There is, however, on the horizon a different technology that is being researched. It is referred to as the Quantum Computer. This computer, would be faster, lower priced, and more powerful than today’s fastest computers and could, theoretically, exist inside a coffee cup.[16]

"One technologist on Wall Street says a shift as big as the one from electronic to quantum computing - no matter how technically feasible - would require massive amounts of work to fit into the private sector"[17]

"Quantum computing is harder to justify than most, since practical uses seem so far off - and far out."[18]

Most of the research done on Quantum Computers seems to have occurred in the late 1990’s and the first year or two of two thousand. However, because of the tremendous possibilities of using quantum physics as far as speed and accuracy go as well as once again becoming more competitive with Japan, the government has decided to fund research on this computer to the tune of $2.8 billion.[19] This amount is in addition to the funding being given to Petaflop research.

Quantum computing is largely theoretical. “If it works, quantum computing could provide such enormous computing power that it would make today’s encryption and other information-security systems obsolete. Even if successful, quantum computing is likely a decade - or, more likely, two - away.”[20]

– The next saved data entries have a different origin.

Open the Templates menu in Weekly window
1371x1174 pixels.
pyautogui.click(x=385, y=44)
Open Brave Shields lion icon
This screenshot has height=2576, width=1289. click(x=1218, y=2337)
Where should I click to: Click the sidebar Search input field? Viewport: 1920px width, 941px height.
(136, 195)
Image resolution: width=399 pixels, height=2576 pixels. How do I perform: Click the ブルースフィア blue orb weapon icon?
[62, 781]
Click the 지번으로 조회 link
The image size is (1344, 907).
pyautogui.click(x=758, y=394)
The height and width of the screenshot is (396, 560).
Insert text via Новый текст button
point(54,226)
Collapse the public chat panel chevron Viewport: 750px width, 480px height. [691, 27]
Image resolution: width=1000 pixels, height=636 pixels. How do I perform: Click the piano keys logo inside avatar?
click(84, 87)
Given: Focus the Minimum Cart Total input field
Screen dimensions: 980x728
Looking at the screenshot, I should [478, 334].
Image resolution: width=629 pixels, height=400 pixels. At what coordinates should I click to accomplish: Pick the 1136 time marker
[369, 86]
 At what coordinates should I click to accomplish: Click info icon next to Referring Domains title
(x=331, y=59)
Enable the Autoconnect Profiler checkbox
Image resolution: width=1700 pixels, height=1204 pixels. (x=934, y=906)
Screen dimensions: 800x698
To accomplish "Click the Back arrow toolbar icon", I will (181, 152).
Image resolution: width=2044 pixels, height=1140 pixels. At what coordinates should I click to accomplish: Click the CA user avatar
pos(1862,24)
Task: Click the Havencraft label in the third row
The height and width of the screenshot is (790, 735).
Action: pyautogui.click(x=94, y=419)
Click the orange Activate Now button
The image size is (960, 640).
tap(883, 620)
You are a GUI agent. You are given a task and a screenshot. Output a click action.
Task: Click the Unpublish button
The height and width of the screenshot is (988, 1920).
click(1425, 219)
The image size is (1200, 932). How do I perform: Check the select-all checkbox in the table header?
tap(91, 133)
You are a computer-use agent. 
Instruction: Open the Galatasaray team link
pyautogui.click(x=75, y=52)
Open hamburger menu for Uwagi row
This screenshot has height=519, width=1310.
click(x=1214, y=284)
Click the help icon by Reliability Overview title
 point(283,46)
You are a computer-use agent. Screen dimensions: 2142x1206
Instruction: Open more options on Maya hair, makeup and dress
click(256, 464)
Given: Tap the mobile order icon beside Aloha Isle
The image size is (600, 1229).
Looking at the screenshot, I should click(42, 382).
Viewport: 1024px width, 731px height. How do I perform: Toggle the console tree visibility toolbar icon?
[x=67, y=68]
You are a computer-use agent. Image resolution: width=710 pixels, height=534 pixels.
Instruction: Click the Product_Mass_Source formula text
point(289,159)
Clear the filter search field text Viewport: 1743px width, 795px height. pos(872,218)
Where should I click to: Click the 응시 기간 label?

"The fundamental idea of quantum computing is that a particle - a quantum bit, or qubit - can represent both a 1 and 0 at the same time, so the number of calculations scales exponentially with each quantum-computing bit, compared with linearly in an electronic computer, where each bit must be either a 1 or 0. So a quantum computer using 14 calculating atoms, which is twice as large as what’s been assembled thus far, could perform more simultaneous calculations (16,384) than the fastest supercomputer in the United States."[21]

Darpa’s (Defense Advanced Research Projects Agency) (Web definition of DARPA) proposed program, called Focused ‘Quantum Systems, or Foqus, aims to build a quantum computer capable of factoring a 128-bit number - a common method today of online encryption - in 30 seconds, with 99.99% accuracy.[22] Can you imagine how easy it would be for identification theft and other fraudulent activities to take place with such power? We have enough of these kinds of problems today without this kind of capability.

Darpa describes Foqus only as a possibility. A bid for scientists to participate will likely come “sometime in the near future,” a spokeswoman says. She continues,“The agency is interested in quantum computing for its potential to help understand ultra-secure communications and superaccurate calibration.”[23]

"Everything at the moment is very rudimentary, but they’re the key steps in building something more complicated,” says Carl Williams, chief of the atomic physics division at the National Institute of Standards and Technology, which sets U.S. measurements and timekeeping standards."[24]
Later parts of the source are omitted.